POSTPENSIERO - La filosofia politica dei social - PARTE PRIMA - 42) Un G20 per i Taliban

 13 OTTOBRE 2021 ore 5.59



“La gatta presciolosa fece i figli cechi”. La fretta di mostrare una presenza internazionale italiana ha generato la duplice consapevolezza: che con i Taliban ciascuno parla da solo; e che l'unica azione collettiva (presuntuosamente chiamata “multilaterale”) che si riesce ad organizzare è la guerra di occupazione di un territorio o di difesa dalla pandemia.

Per il resto, come si fa quando non si può fare altro, tutto trasferito all'ONU, considerato il ricettacolo dei fallimenti, una sorta di discarica della geopolitica internazionale.

Non poteva essere altrimenti, però, perché - come spieghiamo nel libro (“AFGHANISTAN, che cosa succede”) oggi in stampa e che uscirà in libreria tra qualche giorno per “Sossella Editore” - l'Afghanistan non è una situazione politica a sé stante, circoscritta nei suoi confini geografici e storici; ma è una delle condizioni emblematiche di un processo globale di ridefinizione dei parametri interpretativi della geopolitica internazionale, verso la costituzione di “Piattaforme Continentali di Nazionalità”. Dunque un G20, che non rappresenta alcun Continente formato o in formazione non poteva e non può essere un Ente politicamente attendibile; non può produrre alcuna soluzione concreta, cioè, perché non rappresenta i soggetti politici realmente prevalenti ma soltanto quelli idealmente autodefiniti.

Semplice.

Lo diciamo da anni.
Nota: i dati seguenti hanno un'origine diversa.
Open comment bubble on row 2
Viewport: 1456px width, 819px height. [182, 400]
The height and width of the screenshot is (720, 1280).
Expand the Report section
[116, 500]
Nella consapevolezza che sempre in politica quando una iniziativa fallisce non resta indifferente, ma rafforza piuttosto il potere del concorrente. Dal G20 gli unici che escono rassicurati sono i Taliban, protetti dalla tenuta degli accordi di Doha e dalla esigenza statunitense di cambiare, sul medio o lungo periodo, se non l'alleato, almeno l'interlocutore.

Manderemo una copia del libro agli improvvidi promotori.